Два чувства дивно близки нам,

В них обретает сердце пищу:

Любовь к родному пепелищу,

Любовь к отческим гробам.

 

[На них основано от века

По воле бога самого

Самостоянье человека,

Залог величия его.]

 

Животворящая святыня!

Земля была б без них мертва,

Как .  .  .  .  .  .  . пустыня

И как алтарь без божества. (III, 203; 425)

            Характерно, что «Пир во время чумы» и «маленькие трагедии» в целом завершаются образом героя безмолвного, погруженного в «глубокую задумчивость». Это напоминает заключительную ремарку «Бориса Годунова» — народ безмолвствует не только потому, что он безучастен, но может быть это безмолвие есть глубокая задумчивость, предвестие грядущих народных действий (41). Опыт тяжелых испытаний «не опустошает, а обогащает дух народа, дух человека» (42). Задумчивость председателя связана с душевным состоянием самого Пушкина этих лет (43).

«Сцена из “Фауста”» (II, 253-257)

            В плане предполагавшегося издания «маленьких трагедий» перед «Скупым рыцарем» Пушкиным обозначены «октавы». Среди читателей и в  пушкинистике давно сложилась привычка «подставлять» на это место «Сцену из “Фауста”» — стихотворное произведение 1825 г. (44). «Сцена…» написана не октавами, но октавами написано посвящение гетевского «Фауста».

«Сцена…» не является ни переводом, ни фрагментом перевода из Гёте (45). В.Г.Белинский заметил, что «Сцена…» есть не что иное, как развитие и распространение мысли, выраженной Пушкиным в стихотворении «Демон». «Демон» (1823; II, 144):

<…> Тогда какой-то злобный гений

Стал тайно навещать меня <…>

Его язвительные речи

Вливали в душу хладный яд.

Неистощимой клеветою

Он провиденье искушал;

Он звал прекрасное мечтою;

Он вдохновенье презирал;

Не верил он любви, свободе;

На жизнь насмешливо глядел —

И ничего во всей природе

Благословить он не хотел.

            «Сцена…» была написана в Михайловском, то есть в момент оформления замысла «маленьких трагедий». И жанровая форма драматической сцены (афористичный стиль, фрагментарность) и проблематика (знание и зло, смысл жизни и скука, и др.) соответствуют «маленьким трагедиям». «Сцена из “Фауста”» перекликается с «Пиром во время чумы»: в «Сцене…» герой осознает прошлое как цепь невосполнимых утрат, герой «Пира…» воспринимает прошлое как целительное, живое, благодатное. Бурные и тяжелые испытания, перенесённые героями «маленьких трагедий» научили их новому мироощущению, похожему на пушкинское — мудрое, трезвое, спокойное.

Если жизнь тебя обманет,

Не печалься, не сердись!

В день уныния смирись:

День веселья, верь, настанет.

========================================

Поставленная задача: Повторите без изменений отрывок из текста о «маленьких трагедиях» Пушкина от слов «И ничего во» до слов «мудрое, трезвое, спокойное.» включительно.

Фрагмент данных:
========================================

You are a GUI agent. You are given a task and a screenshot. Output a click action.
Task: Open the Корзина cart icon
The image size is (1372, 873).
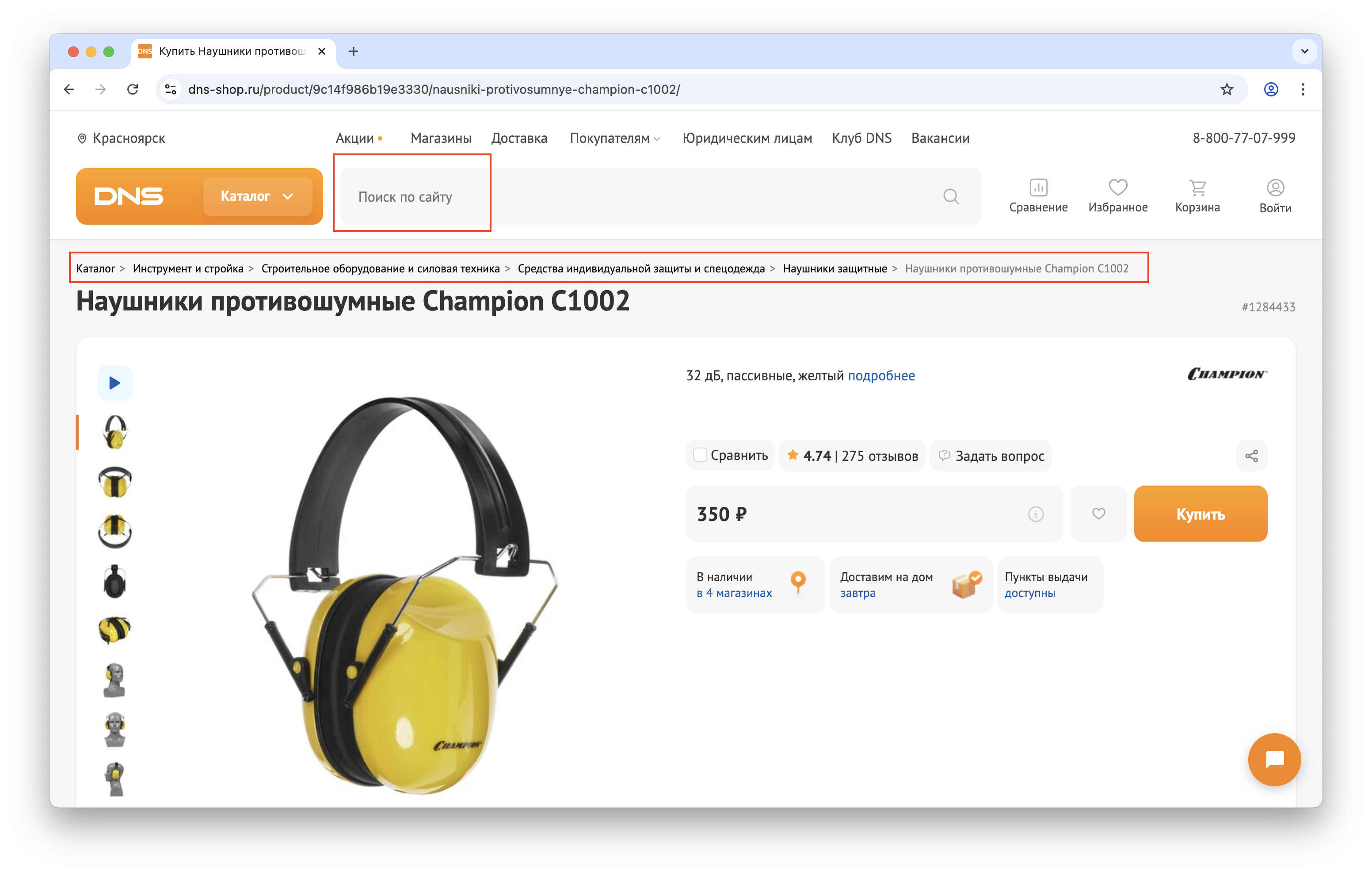(1197, 188)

========================================

Решение задания:
И ничего во всей природе

Благословить он не хотел.

            «Сцена…» была написана в Михайловском, то есть в момент оформления замысла «маленьких трагедий». И жанровая форма драматической сцены (афористичный стиль, фрагментарность) и проблематика (знание и зло, смысл жизни и скука, и др.) соответствуют «маленьким трагедиям». «Сцена из “Фауста”» перекликается с «Пиром во время чумы»: в «Сцене…» герой осознает прошлое как цепь невосполнимых утрат, герой «Пира…» воспринимает прошлое как целительное, живое, благодатное. Бурные и тяжелые испытания, перенесённые героями «маленьких трагедий» научили их новому мироощущению, похожему на пушкинское — мудрое, трезвое, спокойное.